▶ _Short problem_: Output the following lines verbatim, each one unchanged and in its original order.

Data items:
════════════════════
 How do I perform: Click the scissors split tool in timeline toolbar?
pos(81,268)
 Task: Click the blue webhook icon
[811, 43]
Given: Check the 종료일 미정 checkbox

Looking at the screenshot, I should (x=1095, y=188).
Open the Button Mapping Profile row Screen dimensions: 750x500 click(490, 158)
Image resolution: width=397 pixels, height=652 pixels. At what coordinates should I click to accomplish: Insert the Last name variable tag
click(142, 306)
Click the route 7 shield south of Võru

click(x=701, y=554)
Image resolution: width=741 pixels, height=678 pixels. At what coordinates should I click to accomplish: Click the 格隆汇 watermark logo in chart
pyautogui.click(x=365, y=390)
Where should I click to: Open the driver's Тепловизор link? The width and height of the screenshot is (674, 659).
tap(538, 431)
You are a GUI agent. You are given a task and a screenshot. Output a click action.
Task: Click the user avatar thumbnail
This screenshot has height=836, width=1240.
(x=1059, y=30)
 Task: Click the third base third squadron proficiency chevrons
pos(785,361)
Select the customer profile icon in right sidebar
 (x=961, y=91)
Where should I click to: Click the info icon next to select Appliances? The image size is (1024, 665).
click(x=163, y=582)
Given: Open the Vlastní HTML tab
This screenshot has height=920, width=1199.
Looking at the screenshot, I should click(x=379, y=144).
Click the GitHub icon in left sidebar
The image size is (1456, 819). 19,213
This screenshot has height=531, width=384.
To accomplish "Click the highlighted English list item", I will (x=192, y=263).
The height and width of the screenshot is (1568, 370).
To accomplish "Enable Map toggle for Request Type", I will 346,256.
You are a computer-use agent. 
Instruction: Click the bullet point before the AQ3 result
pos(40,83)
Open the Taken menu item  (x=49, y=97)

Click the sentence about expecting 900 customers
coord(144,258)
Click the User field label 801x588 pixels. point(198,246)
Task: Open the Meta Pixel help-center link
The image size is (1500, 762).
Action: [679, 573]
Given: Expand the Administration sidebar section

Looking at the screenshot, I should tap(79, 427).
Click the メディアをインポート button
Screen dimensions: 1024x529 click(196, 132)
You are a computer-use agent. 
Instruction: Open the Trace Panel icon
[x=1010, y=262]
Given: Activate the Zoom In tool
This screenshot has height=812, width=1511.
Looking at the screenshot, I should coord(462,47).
════════════════════
▶ _Result below_:
 How do I perform: Click the scissors split tool in timeline toolbar?
pos(81,268)
 Task: Click the blue webhook icon
[811, 43]
Given: Check the 종료일 미정 checkbox

Looking at the screenshot, I should (x=1095, y=188).
Open the Button Mapping Profile row Screen dimensions: 750x500 click(490, 158)
Image resolution: width=397 pixels, height=652 pixels. At what coordinates should I click to accomplish: Insert the Last name variable tag
click(142, 306)
Click the route 7 shield south of Võru

click(x=701, y=554)
Image resolution: width=741 pixels, height=678 pixels. At what coordinates should I click to accomplish: Click the 格隆汇 watermark logo in chart
pyautogui.click(x=365, y=390)
Where should I click to: Open the driver's Тепловизор link? The width and height of the screenshot is (674, 659).
tap(538, 431)
You are a GUI agent. You are given a task and a screenshot. Output a click action.
Task: Click the user avatar thumbnail
This screenshot has height=836, width=1240.
(x=1059, y=30)
 Task: Click the third base third squadron proficiency chevrons
pos(785,361)
Select the customer profile icon in right sidebar
 (x=961, y=91)
Where should I click to: Click the info icon next to select Appliances? The image size is (1024, 665).
click(x=163, y=582)
Given: Open the Vlastní HTML tab
This screenshot has height=920, width=1199.
Looking at the screenshot, I should click(x=379, y=144).
Click the GitHub icon in left sidebar
The image size is (1456, 819). 19,213
This screenshot has height=531, width=384.
To accomplish "Click the highlighted English list item", I will (x=192, y=263).
The height and width of the screenshot is (1568, 370).
To accomplish "Enable Map toggle for Request Type", I will 346,256.
You are a computer-use agent. 
Instruction: Click the bullet point before the AQ3 result
pos(40,83)
Open the Taken menu item  (x=49, y=97)

Click the sentence about expecting 900 customers
coord(144,258)
Click the User field label 801x588 pixels. point(198,246)
Task: Open the Meta Pixel help-center link
The image size is (1500, 762).
Action: [679, 573]
Given: Expand the Administration sidebar section

Looking at the screenshot, I should tap(79, 427).
Click the メディアをインポート button
Screen dimensions: 1024x529 click(196, 132)
You are a computer-use agent. 
Instruction: Open the Trace Panel icon
[x=1010, y=262]
Given: Activate the Zoom In tool
This screenshot has height=812, width=1511.
Looking at the screenshot, I should coord(462,47).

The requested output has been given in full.